* Description of the task
Beginning with the line that contains "Tap the 설정 settings gear icon", print each line to the end of the data exactly. Omit the pictures.

Stored data entries:
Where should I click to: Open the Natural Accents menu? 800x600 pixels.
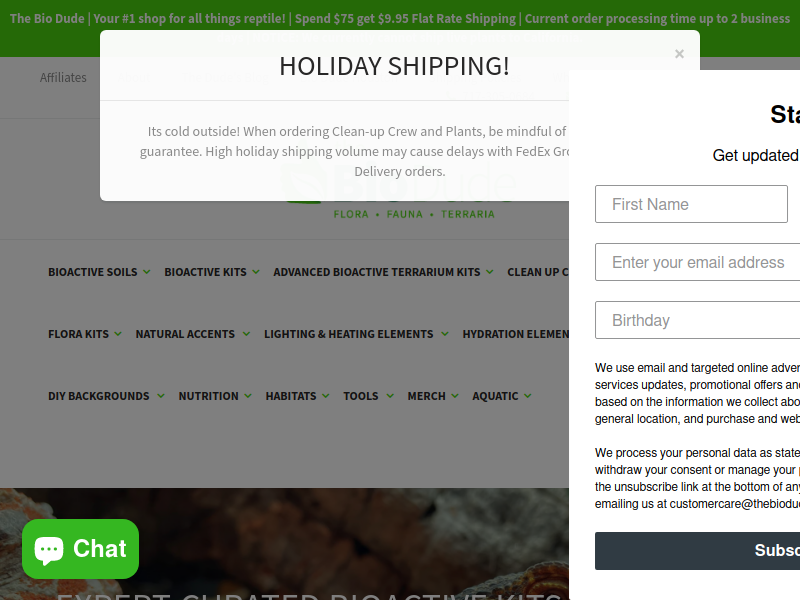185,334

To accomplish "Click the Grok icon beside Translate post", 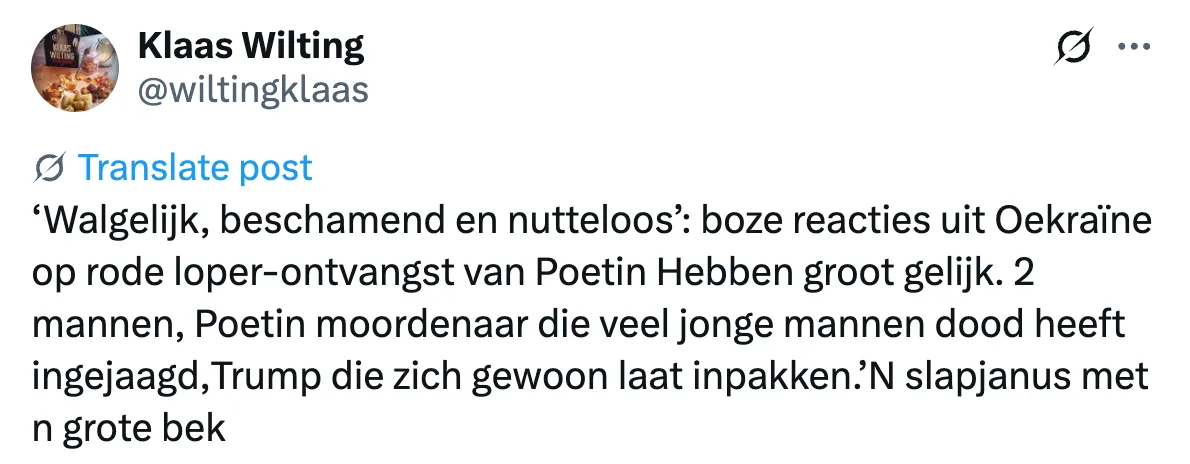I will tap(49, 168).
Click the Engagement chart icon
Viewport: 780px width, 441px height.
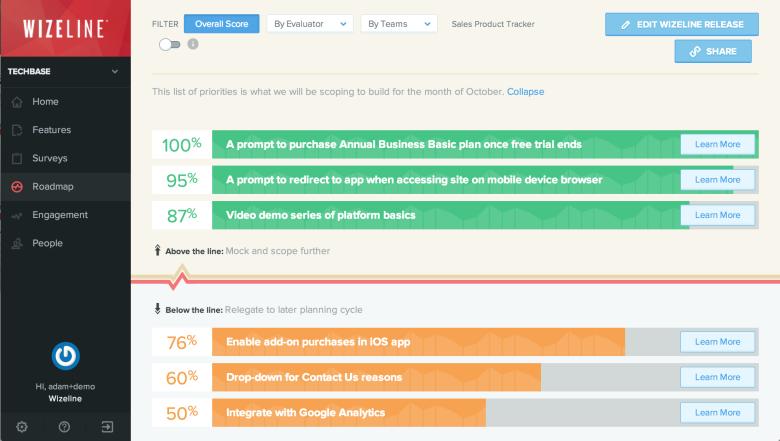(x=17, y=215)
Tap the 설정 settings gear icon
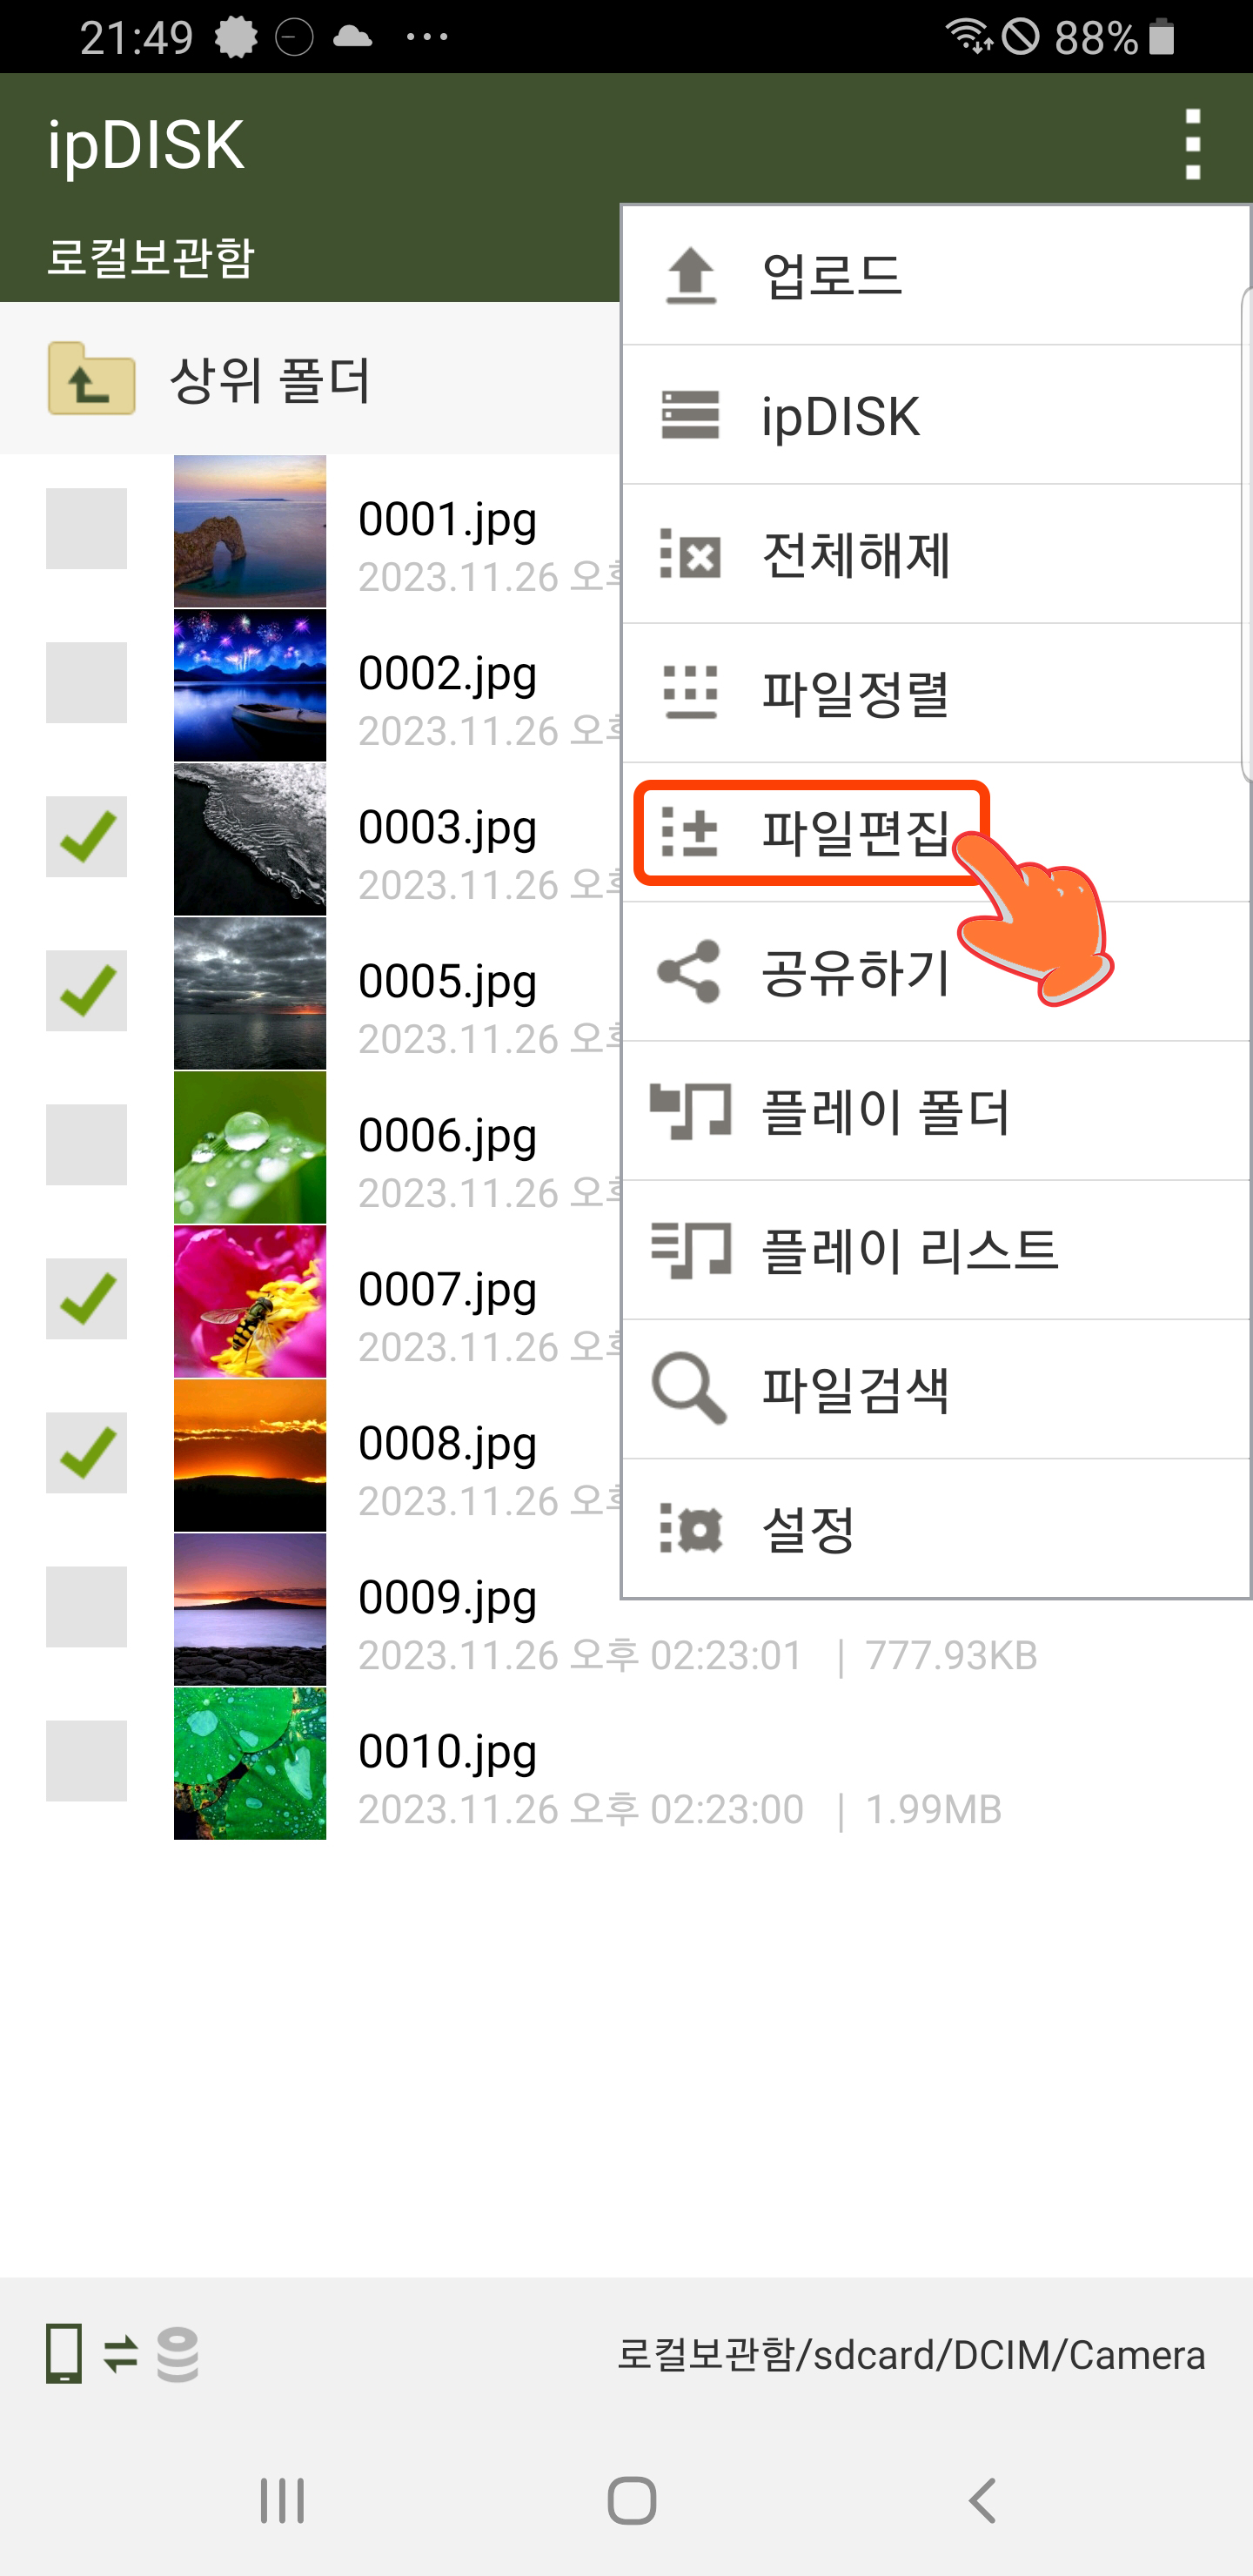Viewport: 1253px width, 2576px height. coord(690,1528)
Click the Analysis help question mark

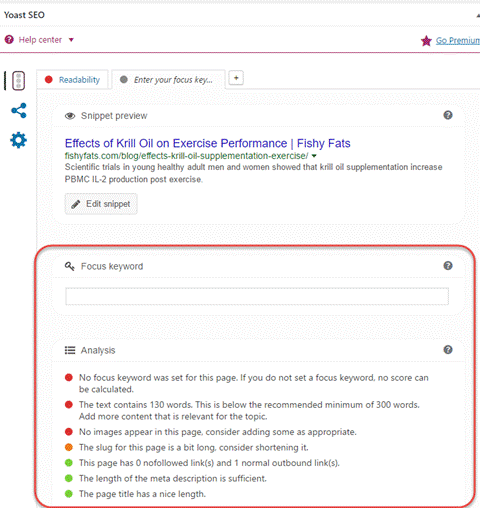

* Result of the task
Tap the 설정 settings gear icon
Viewport: 1253px width, 2576px height. coord(690,1528)
Click the Analysis help question mark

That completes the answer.